Aufhänger:
⦁ „Die Entstehung des Patriarchats“, Gerda Lerner (Campus 1995)
⦁ „Das Jenseits ist eine Insel – … Eine Reise auf den Spuren der Freundschaftsökonomie“, Artikel v. Sabine Vogel in der Berliner Zeitung Nr. 67 v. 19./20.03.16 im Magazin S. 1+2
Die Lektüre von Gerda Lerners Buch hat mich – fast – sprachlos zurückgelassen: Sollte es wirklich so sein, dass das ganze „Gedöns“ der globalen patriarchalen Dominanz bis zum heutigen Tag ganz schlicht auf dem i.d.R. jederzeit leicht auszulösenden männlichen Drang nach Entladung ihrer Sexualität beruht, der damals im Paläolithikum, der Altsteinzeit, wegen der hohen Kindersterblichkeit wichtig war zum Überleben der Gattung Mensch? Und dass, um diesen Sex-Drang gesellschaftlich etablieren zu können, ohne dafür als das schwache Geschlecht dazustehen, ein ganzes Machtgefüge inkl. theoretischen Überbaus samt Herrschaftsinstrumenten wie Sexismus und Rassismus sowie dazu gehörigen Unterdrückungsmechanismen konstruiert wurde?
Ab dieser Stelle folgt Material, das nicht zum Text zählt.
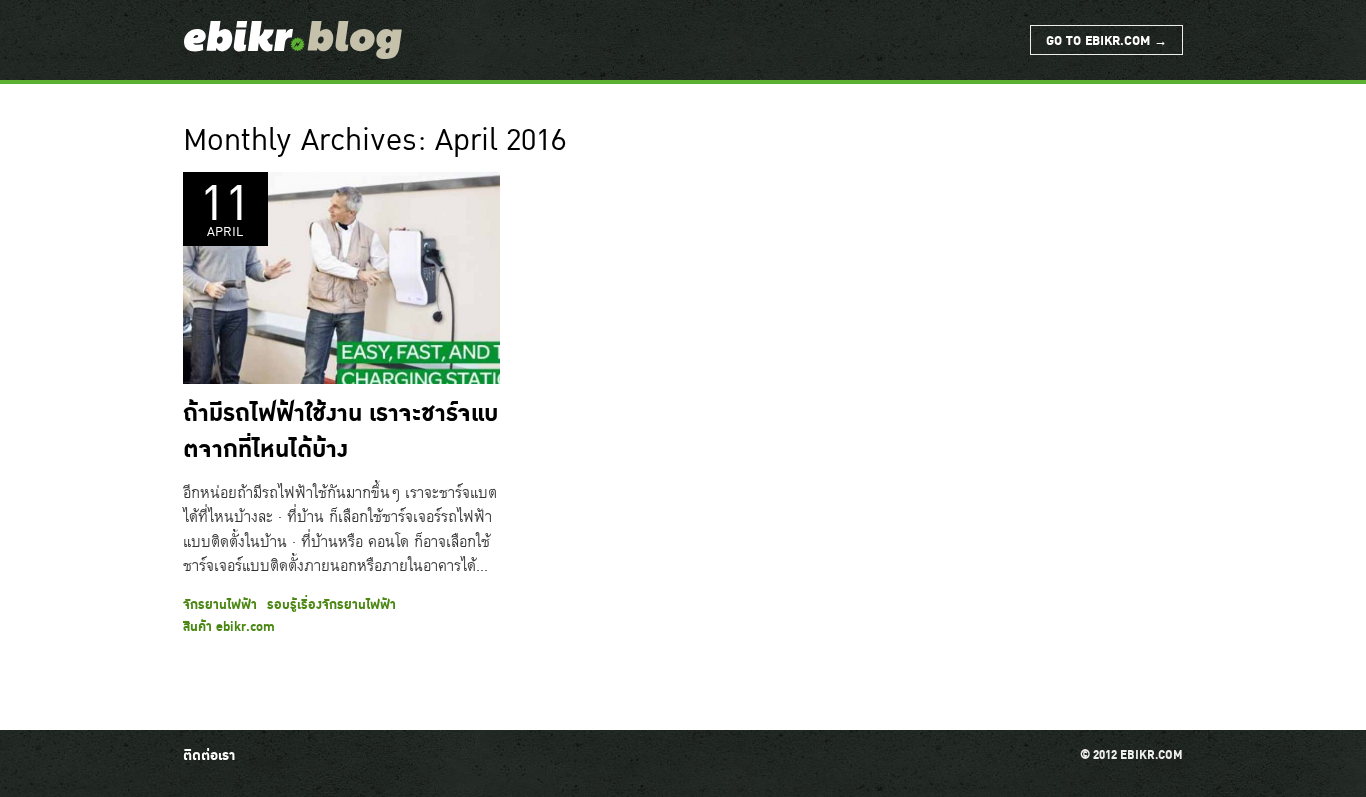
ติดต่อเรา (209, 755)
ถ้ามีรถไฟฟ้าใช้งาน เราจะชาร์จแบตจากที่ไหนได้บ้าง (340, 432)
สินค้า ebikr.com (229, 627)
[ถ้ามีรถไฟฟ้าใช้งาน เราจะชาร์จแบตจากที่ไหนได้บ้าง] (342, 278)
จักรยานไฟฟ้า (220, 605)
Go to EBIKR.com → (1106, 41)
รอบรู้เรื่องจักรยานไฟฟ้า (331, 605)
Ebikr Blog (293, 40)
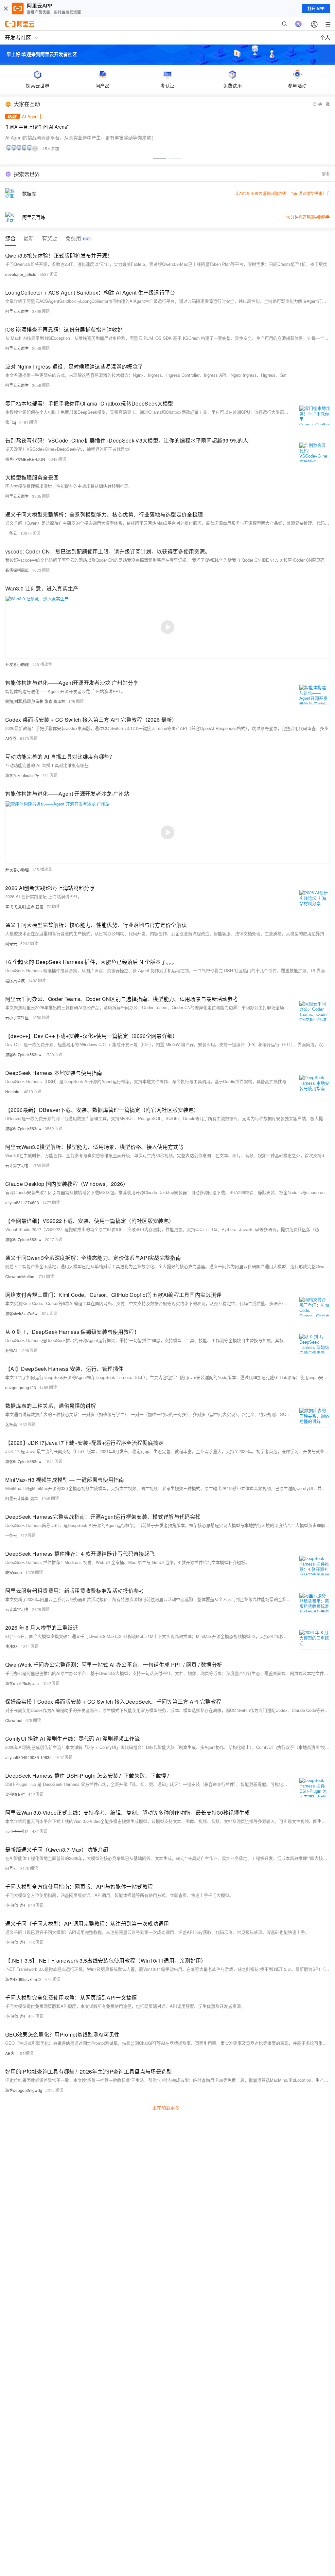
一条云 (11, 533)
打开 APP (316, 8)
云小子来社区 (17, 1017)
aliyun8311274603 (22, 1202)
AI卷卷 (11, 738)
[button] (159, 158)
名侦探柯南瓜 (17, 570)
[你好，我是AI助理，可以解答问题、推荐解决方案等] (298, 24)
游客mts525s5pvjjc (22, 1683)
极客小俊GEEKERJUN (25, 459)
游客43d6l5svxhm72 (23, 1979)
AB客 (9, 2053)
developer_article (20, 274)
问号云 (11, 943)
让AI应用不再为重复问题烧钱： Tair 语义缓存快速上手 (282, 193)
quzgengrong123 (20, 1387)
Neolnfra (13, 1091)
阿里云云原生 (17, 311)
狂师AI (11, 1350)
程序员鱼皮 (15, 980)
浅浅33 (11, 1646)
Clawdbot (13, 1720)
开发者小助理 (17, 664)
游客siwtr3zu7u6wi (22, 1313)
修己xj (10, 422)
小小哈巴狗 (15, 1905)
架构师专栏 (15, 1794)
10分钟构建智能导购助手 (308, 217)
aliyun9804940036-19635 (28, 1757)
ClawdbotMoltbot (20, 1276)
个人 (325, 37)
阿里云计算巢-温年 (21, 1498)
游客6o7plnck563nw (23, 1054)
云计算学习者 (17, 1165)
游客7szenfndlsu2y (22, 775)
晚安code (13, 1572)
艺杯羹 (11, 1424)
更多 (326, 174)
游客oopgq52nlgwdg (23, 2090)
Wird am Ende die Welt von altsteinzeitlichen Wilden, verkleidet mit Schlips und Kragen, regiert und haben diejenigen mit ihrer Vermutung Recht, die da sagen, dass diese Wilden eher die Welt untergehen lassen, als ihr androzentriertes, patriarchal dominantes Denken und Handeln zu ändern?
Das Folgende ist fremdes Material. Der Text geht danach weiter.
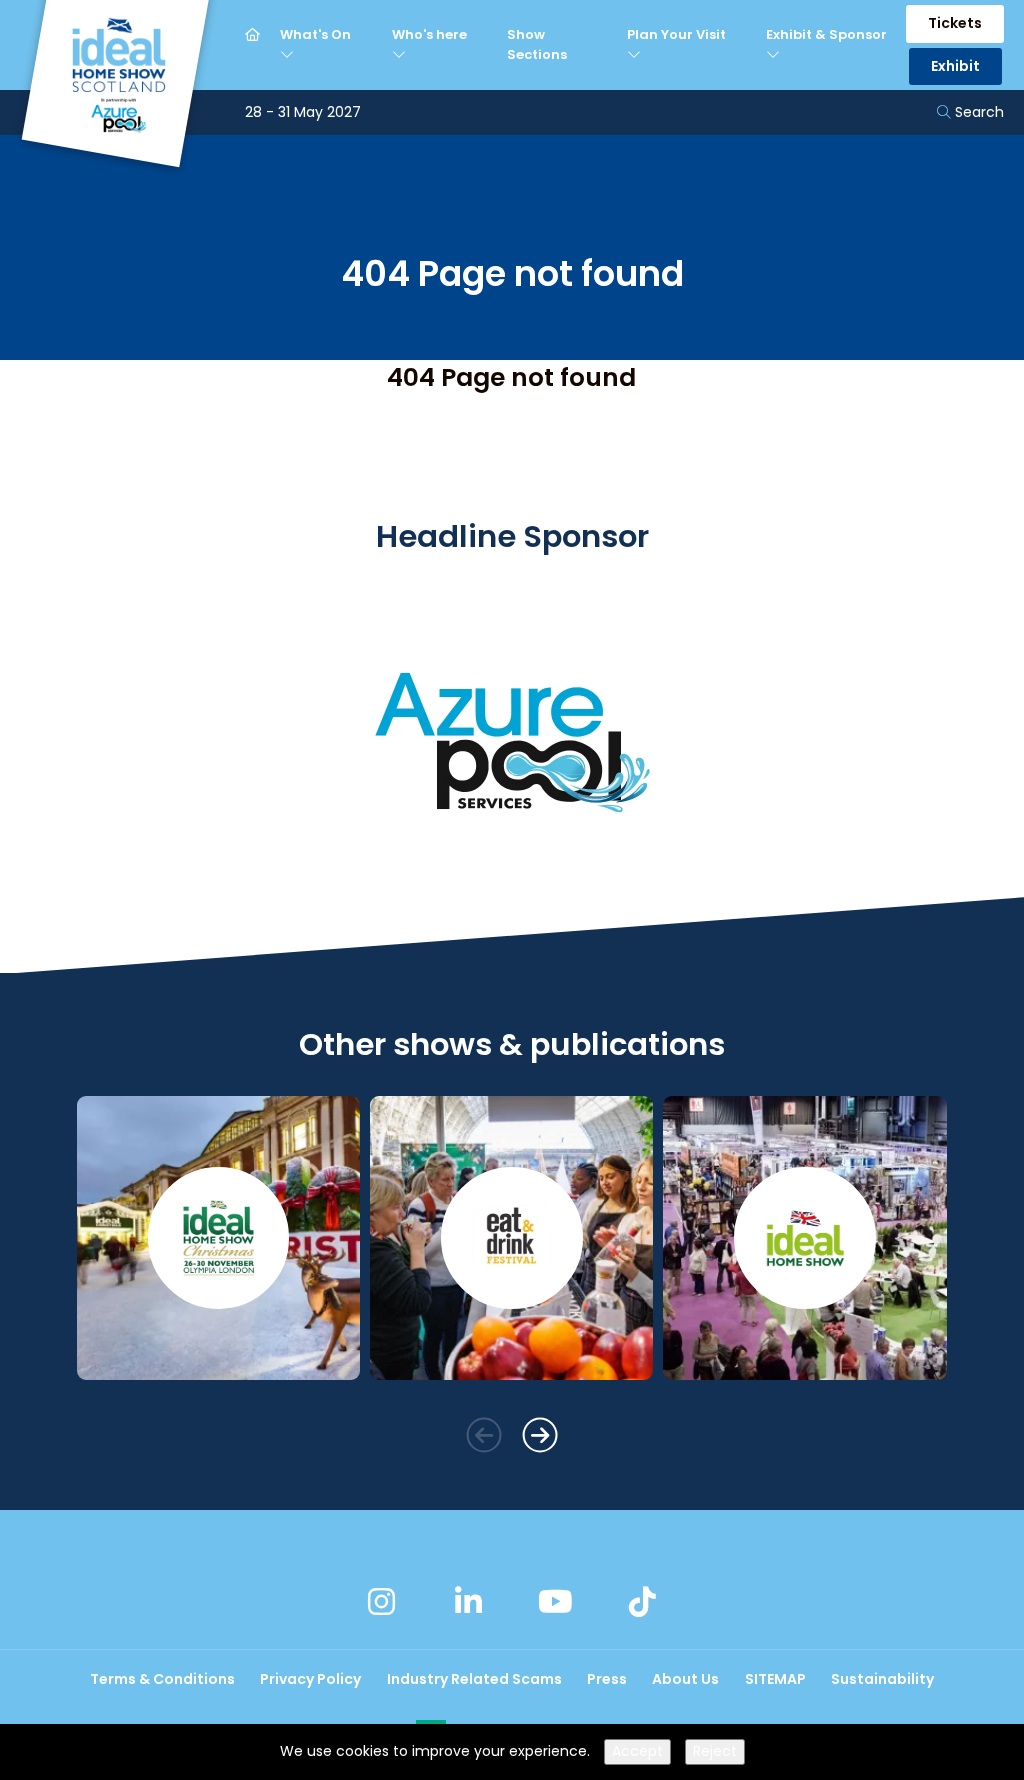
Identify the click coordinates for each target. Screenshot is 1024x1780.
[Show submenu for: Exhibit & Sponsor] (775, 55)
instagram (382, 1601)
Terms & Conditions (162, 1679)
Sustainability (882, 1679)
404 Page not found (511, 377)
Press (607, 1679)
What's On (315, 34)
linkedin (469, 1601)
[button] (483, 1434)
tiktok (642, 1601)
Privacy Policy (310, 1679)
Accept (637, 1751)
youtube (555, 1601)
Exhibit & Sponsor (826, 34)
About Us (685, 1679)
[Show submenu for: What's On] (289, 55)
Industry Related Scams (474, 1679)
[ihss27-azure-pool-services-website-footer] (512, 887)
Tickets (955, 23)
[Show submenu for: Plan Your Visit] (636, 55)
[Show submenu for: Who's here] (401, 55)
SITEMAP (775, 1679)
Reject (715, 1751)
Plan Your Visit (676, 34)
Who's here (429, 34)
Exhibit (955, 66)
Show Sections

Aber hey, wir leben doch jetzt im 21. Jahrhundert und die Männer – also (nach ihren eigenen Angaben) wenigstens die in den selbst ernannten „entwickelten“, soll wohl heißen „zivilisierten“ industrialisierten Ländern auf der Nordhalbkugel dieses Planeten – sind doch keine trieb- und machtgesteuerten Sexprotze! Au weiah, oder etwa doch (hallo Dominik Strauß-Kahn u.a.)?!?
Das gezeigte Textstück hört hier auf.